AUFGABENSTELLUNG
**1.** Gegen welches Urteil richtet sich laut dem Urteilsauszug zum bedingten Tötungsvorsatz die Revision des Angeklagten?
**2.** Nennen Sie alle Bezeichnungen für Personen in ihrer Rolle, die im Urteilsauszug zum bedingten Tötungsvorsatz vorkommen.
**3.** Schreiben Sie den Urteilsauszug zum bedingten Tötungsvorsatz im Anschluss an seinen letzten Satz weiter.
***** TEXTAUSZUG
BGH, Urteil vom 28.04.2021 - Aktenzeichen 5 StR 500/20

DRsp Nr. 2021/8072

Hohe Wahrscheinlichkeit des Todeseintritts eines Opfers bei äußerst gefährlichen (Gewalt-)Handlungen des Täters, wenn er mit seinem Handeln trotz Wissen über die Möglichkeit des Erfolgseintritts fortfährt und einen solchen Erfolg billigend in Kauf nimmt

Eine hohe und zudem anschauliche konkrete Lebensgefährlichkeit der Tatausführung stellt auf beiden Vorsatzebenen das wesentliche auf bedingten Tötungsvorsatz hinweisende Beweisanzeichen dar.

Tenor

Die Revision des Angeklagten gegen das Urteil des Landgerichts Leipzig vom 3. Juli 2020 wird verworfen.

Der Beschwerdeführer hat die Kosten seines Rechtsmittels und die hierdurch dem Nebenkläger entstandenen notwendigen Auslagen zu tragen.
**********
***** BEREITGESTELLTE DATEN
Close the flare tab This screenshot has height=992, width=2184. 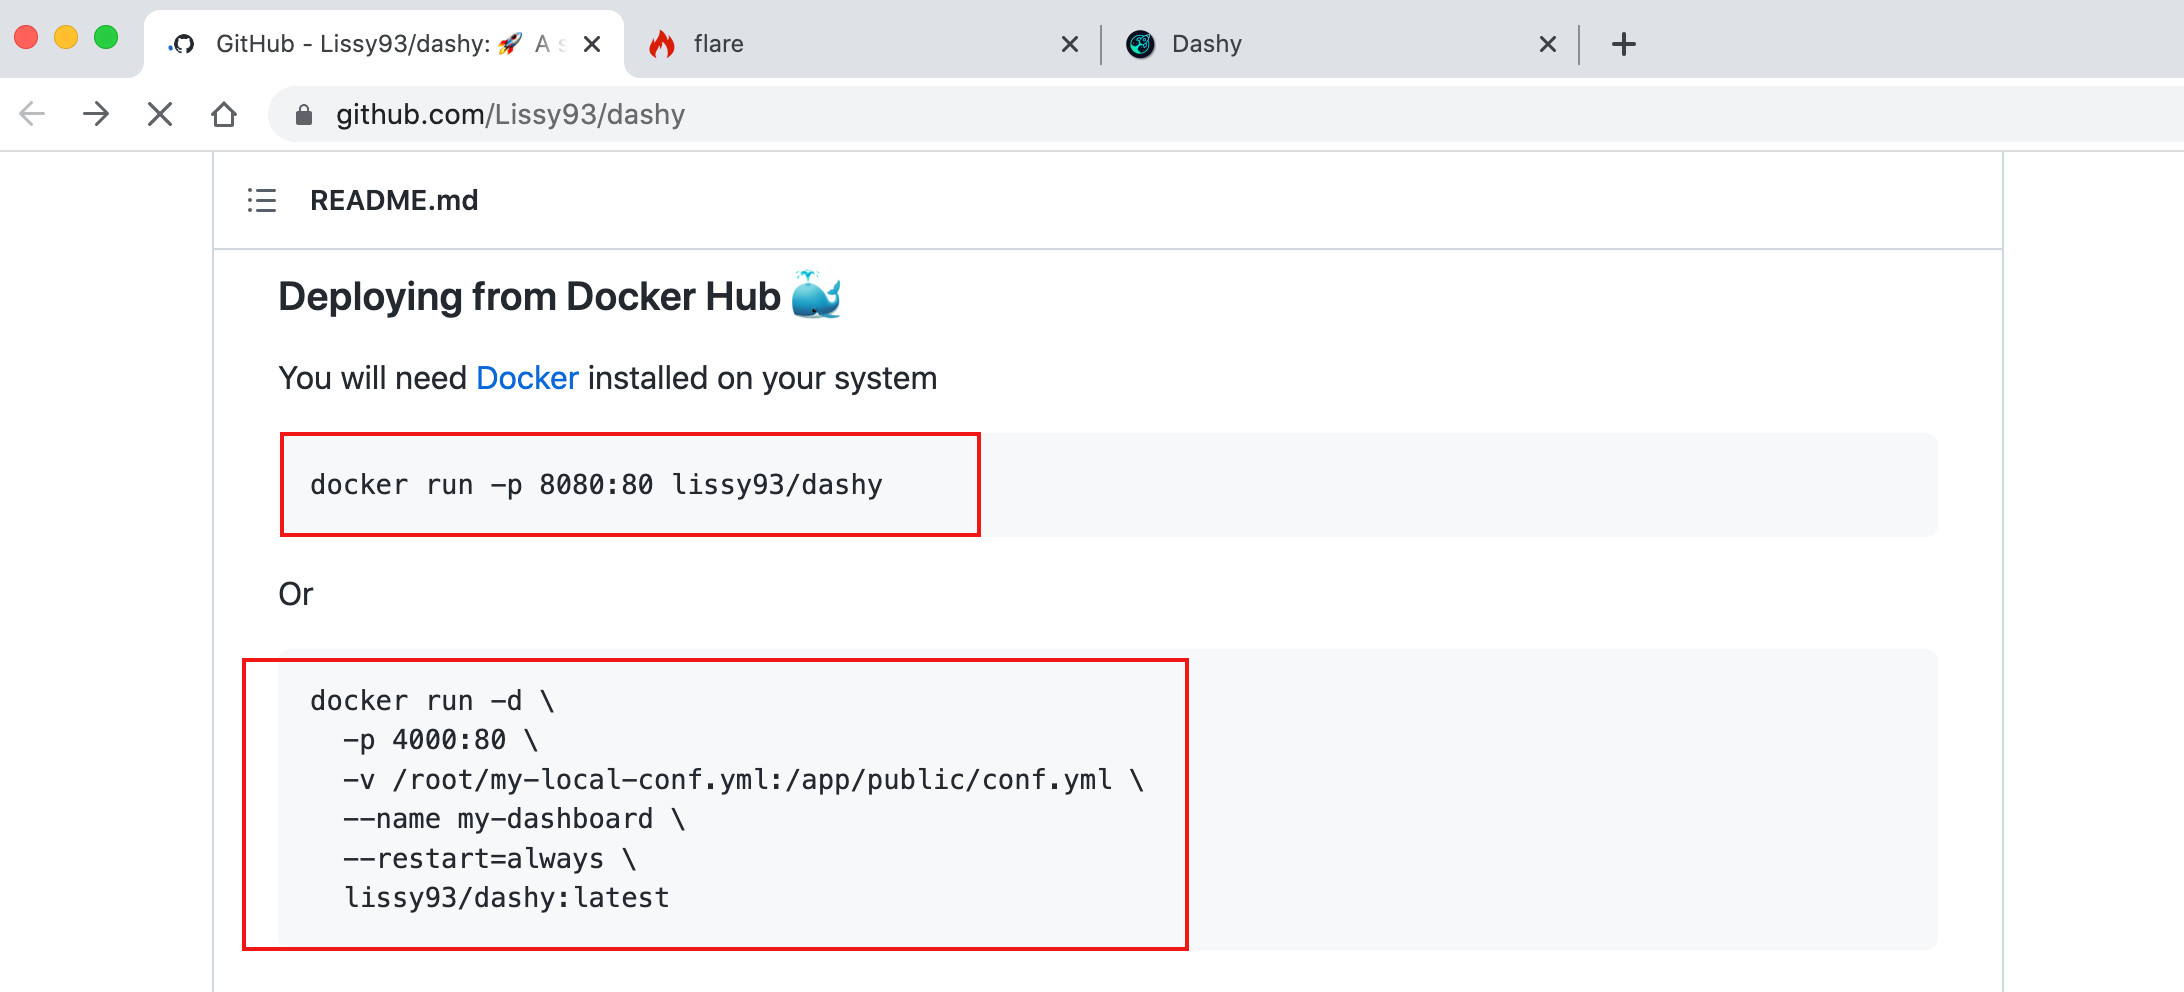pos(1069,44)
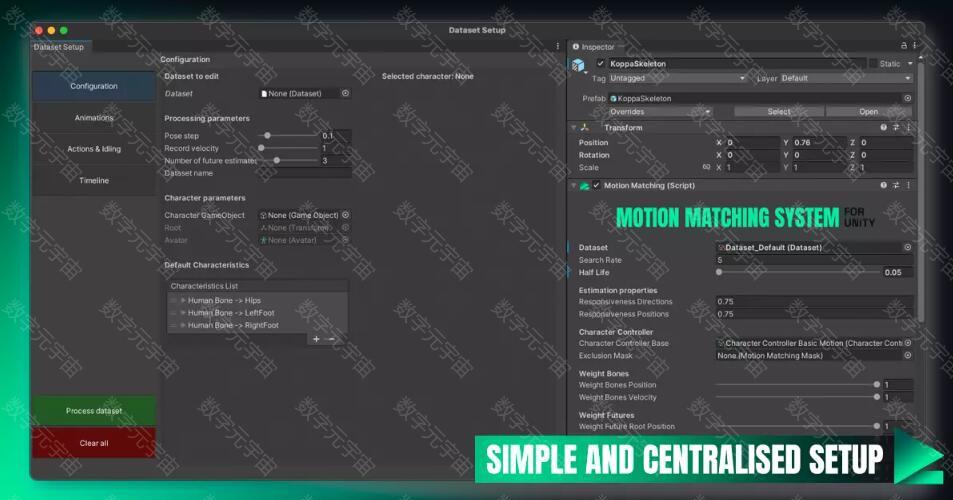
Task: Click the Scale constrain proportions link icon
Action: coord(706,168)
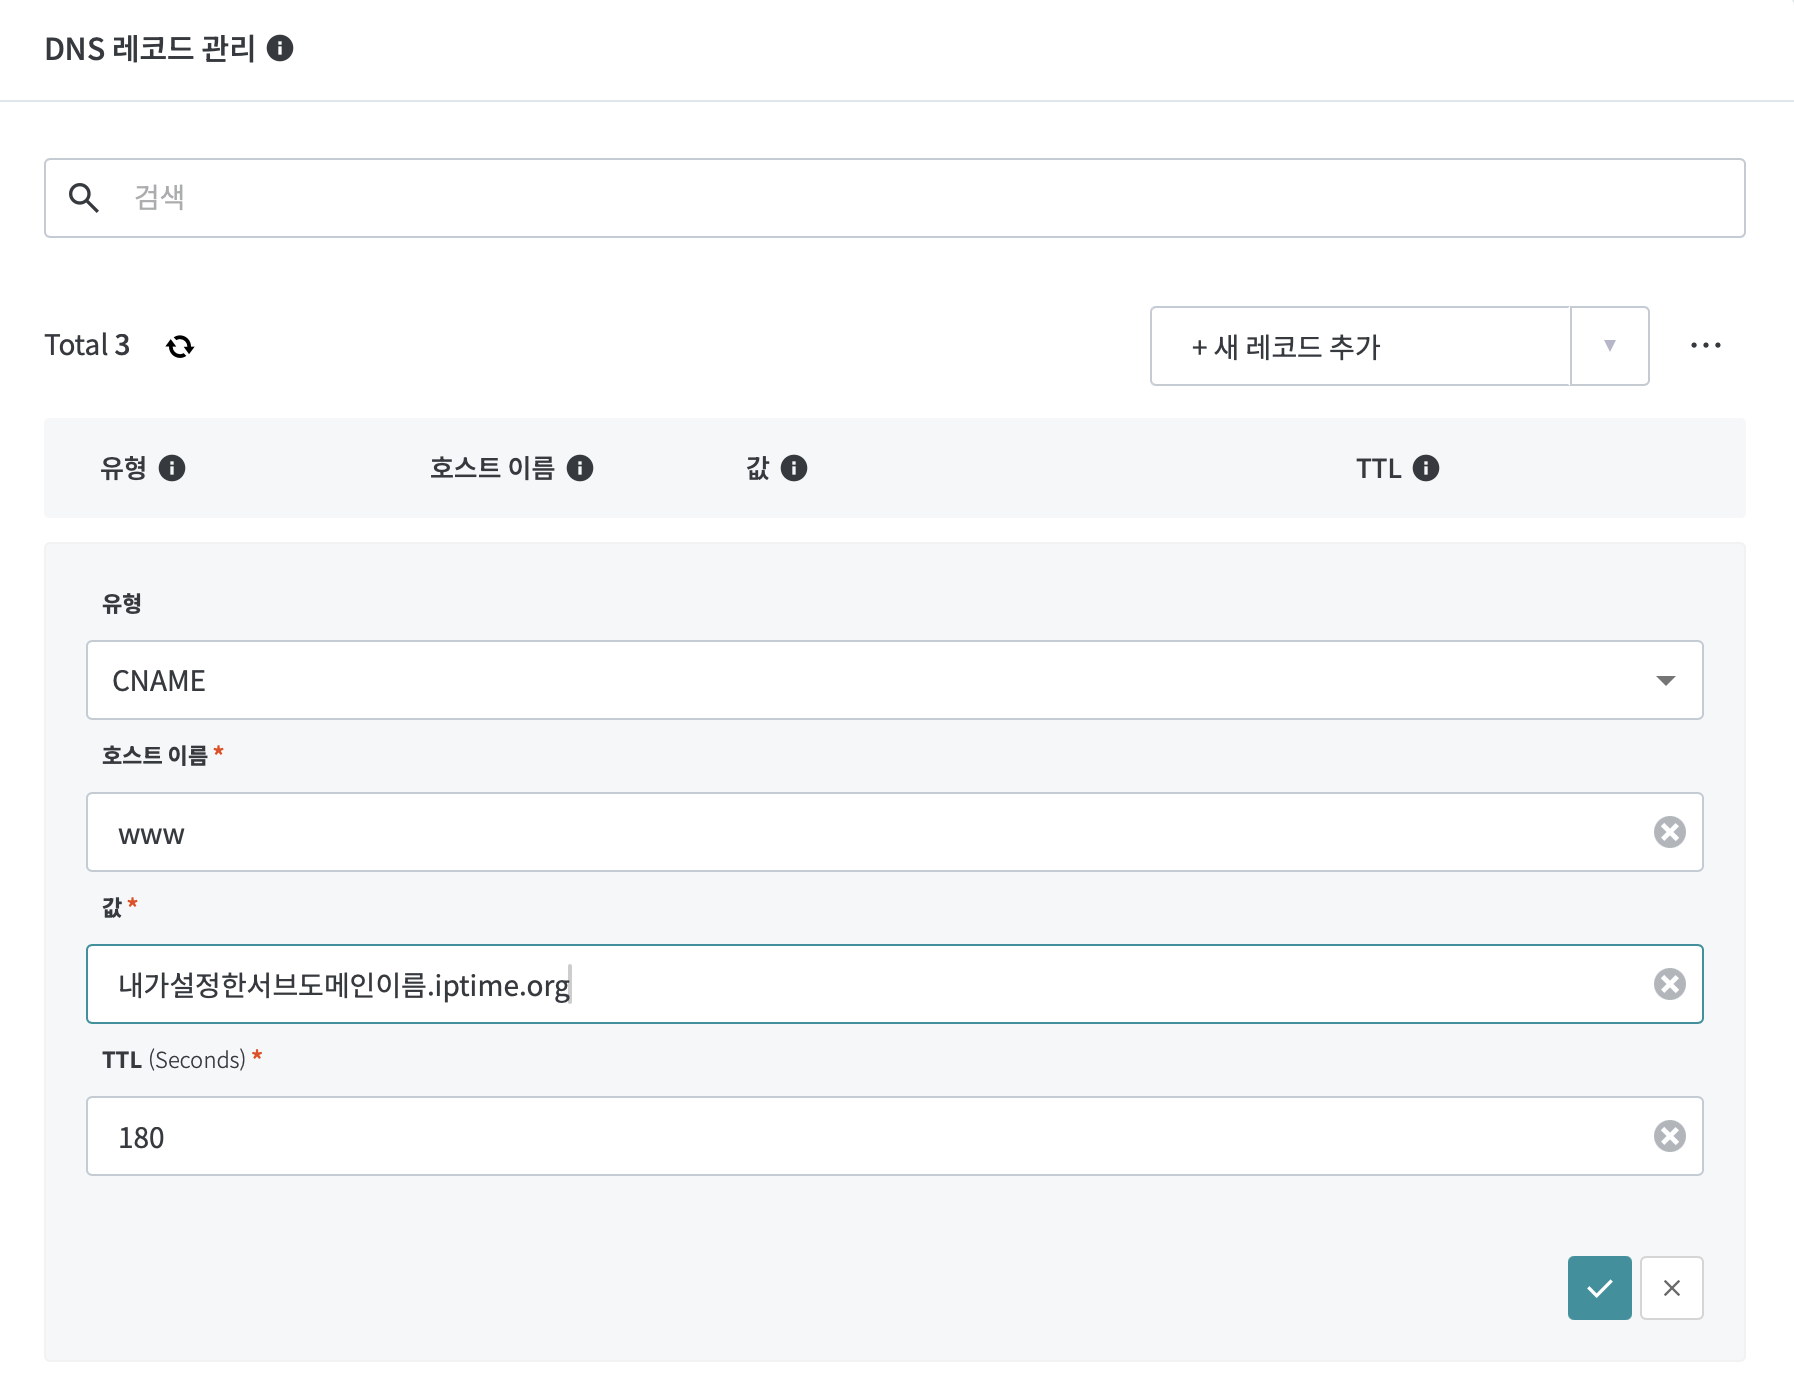Image resolution: width=1794 pixels, height=1376 pixels.
Task: Confirm the record with the checkmark button
Action: (x=1599, y=1288)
**********
LÖSUNGEN
**1.** Gegen das Urteil des Landgerichts Leipzig vom 3. Juli 2020.

**2.** Täter, Opfer, Angeklagter, Beschwerdeführer, Nebenkläger

**3.**
Normenkette:

StGB § 213 Alt. 1;

Gründe

Das Landgericht hat den Angeklagten wegen versuchten Totschlags in Tateinheit mit gefährlicher Körperverletzung und wegen gefährlicher Körperverletzung zu einer Gesamtfreiheitsstrafe von sieben Jahren und sechs Monaten verurteilt, seine Unterbringung in einer Entziehungsanstalt und den Vorwegvollzug eines Teils der Strafe vor der Maßregel angeordnet. Der hiergegen gerichteten und mit der näher ausgeführten Sachrüge begründeten Revision des Angeklagten bleibt der Erfolg versagt.

I.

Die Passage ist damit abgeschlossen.